● Tarefas:
A: Segundo o trecho da página, em que cidade e em que ano Ortega y Gasset ministrou as conferências que inspiraram Bárcena?
B: Escreva a continuação do trecho da página, sobre a presença no Barracão, a partir do ponto em que ele termina.

● Trecho da página:
◇ ◇ ◇

No ano de 2010, estabelecemos o primeiro contato com o Barracão, almejando uma lenta ambientação. Buscamos constituir laços e estipular relações diretas com as crianças, jovens e educadores do projeto de forma discreta, procurando ser consistentes, pois sabíamos que era necessário sermos notados pelos seus participantes, mas sem lhes impor condições de nosso lugar e de nossa função. Em momento algum fomos apresentados ou nos apresentamos como pessoas que estavam lá para ensinar a Filosofia. Simplesmente colocamo-nos em uma situação espaço-temporal de nos “infiltrarmos” nas relações cotidianas que as crianças e adolescentes do Barracão desenvolviam para participar com eles das atividades que lá aconteciam. Não queríamos que nossa relação com eles já se iniciasse com um imperativo que direcionasse nossas relações: os professores de Filosofia que vêm ensinar a Filosofia! Nosso primeiro objetivo era apenas estar presentes. Para isso, era necessário fazermo-nos presentes sem impormos as condições de nossa presença; era necessário que fôssemos aceitos como parte daquele grupo e não como estrangeiros que vêm de fora dele para realizar alguma atividade imposta a eles, como normalmente ocorre nessas situações. Assim, para pensarmos essa relação, procuramos entender melhor a condição que aqui estamos denominando presença e iniciamos um intenso diálogo com o filósofo da educação Fernando Bárcena, especialmente através da sua obra Pedagogía de la presencia.
Inspirado nas conferências Introducción al presente en la ciudad, ministrada por Ortega y Gasset, em Buenos Aires no ano de 1928, Bárcena desenvolve uma refinada reflexão sobre o presente e amplia de forma singular sua exposição para a Filosofia da Educação. Para o autor,
Ortega quería hacer una meditación sobre el presente, y al introducir a su auditorio en él con sus reflexiones se obliga a poner el acento en su dramatismo constitutivo, pues en todo presente conviven tres modalidades de tiempo diferentes, algo así como tres «presencias del presente»: el hoy de los jóvenes, el hoy de los hombres y mujeres maduros y el hoy de los viejos. Tres dimensiones vitales conviven, en conflicto, diferencia y hostilidad inevitable, en cada presente, de modo que todo presente es siempre discontinuo, y significa cosas distintas para el joven de veinte años, para el hombre de cuarenta y para el viejo de ochenta. Así que nos hacemos presentes en el presente de modo diferente, en función de la generación de la cual cada uno forma parte (BÁRCENA, 2010, p. 1).

◇ ◇ ◇

● Dados fornecidos:
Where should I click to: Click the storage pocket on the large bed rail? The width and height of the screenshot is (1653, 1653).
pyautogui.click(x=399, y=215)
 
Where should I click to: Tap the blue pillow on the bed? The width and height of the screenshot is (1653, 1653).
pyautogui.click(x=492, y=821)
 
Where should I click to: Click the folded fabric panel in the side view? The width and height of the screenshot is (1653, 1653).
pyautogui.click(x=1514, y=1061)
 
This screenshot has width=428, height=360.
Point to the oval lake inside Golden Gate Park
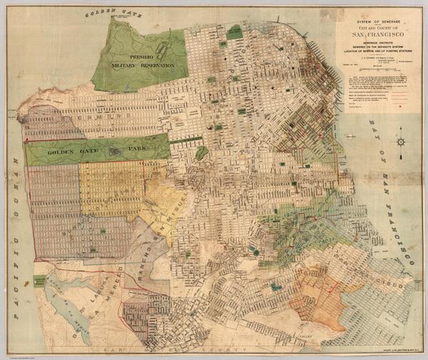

◇ ◇ ◇

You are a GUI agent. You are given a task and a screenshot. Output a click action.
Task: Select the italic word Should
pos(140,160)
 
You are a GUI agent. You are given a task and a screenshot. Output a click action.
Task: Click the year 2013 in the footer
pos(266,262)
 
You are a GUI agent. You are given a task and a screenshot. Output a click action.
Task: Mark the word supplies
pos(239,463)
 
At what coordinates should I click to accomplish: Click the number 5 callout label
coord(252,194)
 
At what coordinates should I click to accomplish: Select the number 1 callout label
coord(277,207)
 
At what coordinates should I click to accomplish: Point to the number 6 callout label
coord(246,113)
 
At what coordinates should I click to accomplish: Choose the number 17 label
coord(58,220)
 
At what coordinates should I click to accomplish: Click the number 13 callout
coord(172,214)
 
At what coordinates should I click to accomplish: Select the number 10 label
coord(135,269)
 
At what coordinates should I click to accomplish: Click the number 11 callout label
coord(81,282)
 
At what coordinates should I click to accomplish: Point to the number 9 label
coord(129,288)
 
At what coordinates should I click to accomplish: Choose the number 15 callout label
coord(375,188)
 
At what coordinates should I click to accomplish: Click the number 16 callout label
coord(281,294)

◇ ◇ ◇

● Respostas:
A: Em Buenos Aires, no ano de 1928.

B:
Para Bárcena (2010, p. 3), esta “relación entre generaciones - donde tiene lugar el juego de las transmisiones, los desencuentros, las asimetrías, las discontinuidades, y las alteridades - es un encuentro entre dos modalidades de experiencia del tiempo: un tiempo adulto y un tiempo joven o tiempo-niño”. Dessa maneira, procuramos, durante todo um ano, tão somente acompanhar as atividades do Barracão, questionando-as e refletindo sobre elas com os educandos e participantes. Procurávamos encontrar uma maneira de estar presentes para melhor entender as relações de aprendizagem que ali ocorriam, preparando-nos e gestando nossa proposta de um “ensino da Filosofia”.
Assim, compreender o conceito de presença e a relação que chamamos aqui de estar presente não implicou apenas dialogar com Bárcena, pois, como podemos observar no fragmento acima, a presença do presente infere, necessariamente, três percepções distintas. A partir dessa leitura, deduzimos que seríamos percebidos de formas diferentes, singulares, pelas crianças, jovens e adultos (educadores). Por isso, para descobrirmos o que nós éramos, e como estávamos sendo percebidos, foi preciso estar lá, experimentar as relações e sermos experimentados por elas. Foi preciso fazer um exercício de presença.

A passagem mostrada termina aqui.